A quelques jours du résultat de l’élection présidentielle américaine, les pronostics vont encore bon train. Mais à l’instar de ce qui s’était passé lors du vote du référendum britannique où les investisseurs restaient optimistes sur un résultat en faveur d’un maintien du pays dans l’Union européenne, ils parient encore sur l’option qui leur paraît la plus raisonnable : Hillary Clinton au pouvoir. Pour autant, son avance dans les sondages n’a cessé de s’éroder ces dernières semaines au profit de Donald Trump. La fintech QuantCube, qui analyse les marchés à travers des algorithmes reposant sur le big data et avait été l’un des rares acteurs dans la finance à anticiper le vote en faveur du Brexit, a calculé le 3 novembre que ce dernier pourrait l’emporter à 50,4 % en analysant les données sur les réseaux sociaux. Un résultat qui vient corroborer les tendances des derniers sondages, qui sont donc devenus particulièrement serrés. «En effectuant une moyenne des dix derniers sondages, Hillary Clinton l’emporte encore à 53 % devant Donald Trump, précise Paul Jackson, responsable de la recherche multi-asset de Source. Mais elle avait 8 points d’avance il y a encore quelques semaines.»

La volatilité sur les marchés américains pourrait donc encore être importante avant le dépouillement du 8 novembre. Mais quelle que soit l’issue du vote, les deux candidats ne devraient pas avoir de répercussion négative sur les actions américaines sur longue période. Selon une analyse effectuée par le gestionnaire américain Source en compilant les données depuis 1853, la Bourse américaine progresserait en moyenne chaque année de 5 % sous un président démocrate, contre 3 % pour un républicain. Ces résultats reposent uniquement sur des statistiques et ne montrent pas de cause à effet entre l’évolution de la Bourse et les mesures prises par le parti politique au pouvoir. Mais en affinant les périodes étudiées, une grande tendance peut néanmoins être observée. «L’environnement le plus favorable à la progression des actions américaines est constitué d’un président démocrate ou républicain opposé à un Congrès en partie hostile (c’est-à-dire seulement la Chambre des représentants ou le Sénat avec une autre couleur politique), souligne Paul Jackson. Ce cas de figure pourrait très certainement arriver si Hillary Clinton arrive au pouvoir.

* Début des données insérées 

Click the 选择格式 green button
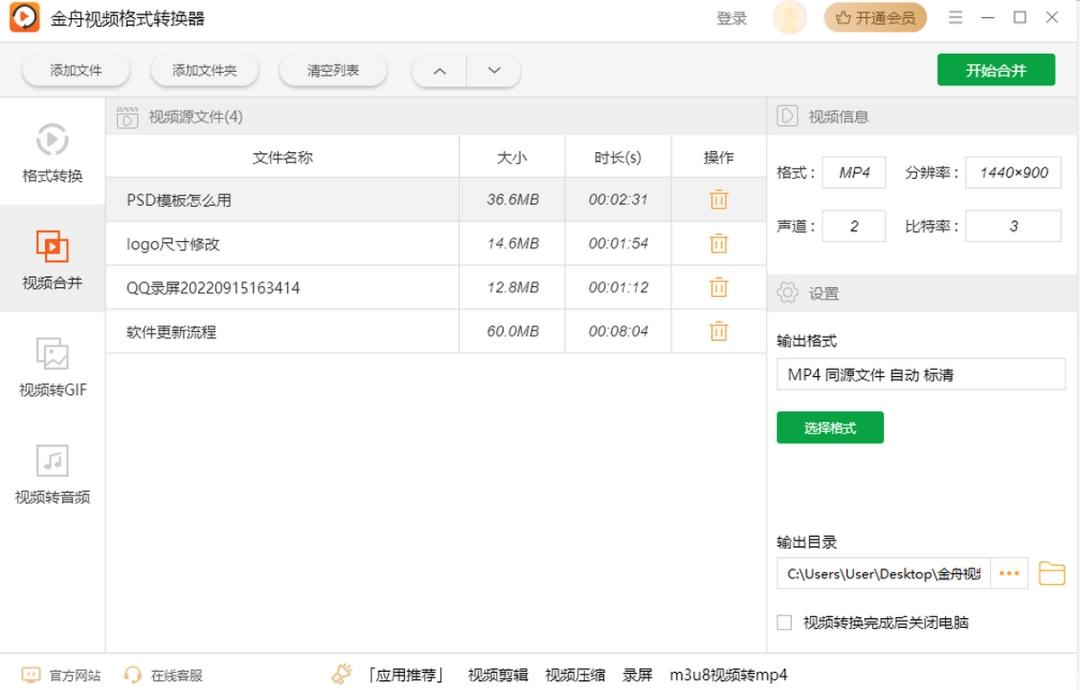This screenshot has width=1080, height=690. pyautogui.click(x=830, y=426)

Les actions américaines pourraient donc poursuivre leur progression, mais moins fortement que par le passé car il faut aujourd’hui tenir compte de leur niveau de valorisation déjà élevé.» Le ratio cours sur bénéfices ajustés du cycle atteint aujourd’hui 25, soit un niveau historique parmi les plus hauts. Si Donald Trump l’emporte, son caractère atypique et imprévisible pourrait chahuter à court terme les marchés. «Les propos de Donald Trump sont assez inquiétants, ce qui pourrait déstabiliser les marchés à court terme, d’autant qu’il détaille peu sa politique, convient Paul Jackson. Mais compte tenu de la répartition des pouvoirs aux Etats-Unis entre le Congrès et le président, son impact sur les marchés pourrait in fine être limité sur le long terme.»